= Beginning of Section =

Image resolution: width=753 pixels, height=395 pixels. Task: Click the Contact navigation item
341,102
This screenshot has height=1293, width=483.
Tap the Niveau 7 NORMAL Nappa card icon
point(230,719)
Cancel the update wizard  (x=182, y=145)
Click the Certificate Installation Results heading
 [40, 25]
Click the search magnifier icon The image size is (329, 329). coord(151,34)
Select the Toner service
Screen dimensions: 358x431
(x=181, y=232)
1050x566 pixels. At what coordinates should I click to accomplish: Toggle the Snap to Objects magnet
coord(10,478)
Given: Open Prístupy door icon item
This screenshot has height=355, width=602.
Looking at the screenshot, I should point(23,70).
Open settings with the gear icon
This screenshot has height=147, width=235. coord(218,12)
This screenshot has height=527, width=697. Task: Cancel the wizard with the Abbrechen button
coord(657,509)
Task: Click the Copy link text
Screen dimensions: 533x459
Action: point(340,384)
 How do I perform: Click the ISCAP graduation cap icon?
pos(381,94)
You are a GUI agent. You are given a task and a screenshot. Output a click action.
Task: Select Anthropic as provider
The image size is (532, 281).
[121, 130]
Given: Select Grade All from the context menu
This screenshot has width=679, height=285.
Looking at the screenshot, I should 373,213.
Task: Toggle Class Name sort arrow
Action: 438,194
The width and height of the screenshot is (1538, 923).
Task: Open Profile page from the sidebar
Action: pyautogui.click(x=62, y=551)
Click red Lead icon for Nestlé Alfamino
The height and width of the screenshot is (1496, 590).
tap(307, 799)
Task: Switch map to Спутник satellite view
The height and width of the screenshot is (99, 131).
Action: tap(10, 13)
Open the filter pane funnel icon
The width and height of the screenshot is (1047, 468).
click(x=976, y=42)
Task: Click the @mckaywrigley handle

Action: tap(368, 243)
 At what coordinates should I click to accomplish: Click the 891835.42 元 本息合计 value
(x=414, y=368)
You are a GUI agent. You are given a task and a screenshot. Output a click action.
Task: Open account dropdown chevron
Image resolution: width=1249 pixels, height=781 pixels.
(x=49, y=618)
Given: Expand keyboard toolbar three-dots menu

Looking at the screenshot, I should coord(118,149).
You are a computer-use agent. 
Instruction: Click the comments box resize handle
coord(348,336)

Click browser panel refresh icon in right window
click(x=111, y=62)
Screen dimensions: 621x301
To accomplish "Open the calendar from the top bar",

= End of Section =

■ **WORK ITEM**: Please return only the lines from the one that contains "Image resolution: width=1249" through the final line of the entries, each exactly as written.

■ **EXERCISE OUTPUT**:
Image resolution: width=1249 pixels, height=781 pixels.
(x=49, y=618)
Given: Expand keyboard toolbar three-dots menu

Looking at the screenshot, I should coord(118,149).
You are a computer-use agent. 
Instruction: Click the comments box resize handle
coord(348,336)

Click browser panel refresh icon in right window
click(x=111, y=62)
Screen dimensions: 621x301
To accomplish "Open the calendar from the top bar",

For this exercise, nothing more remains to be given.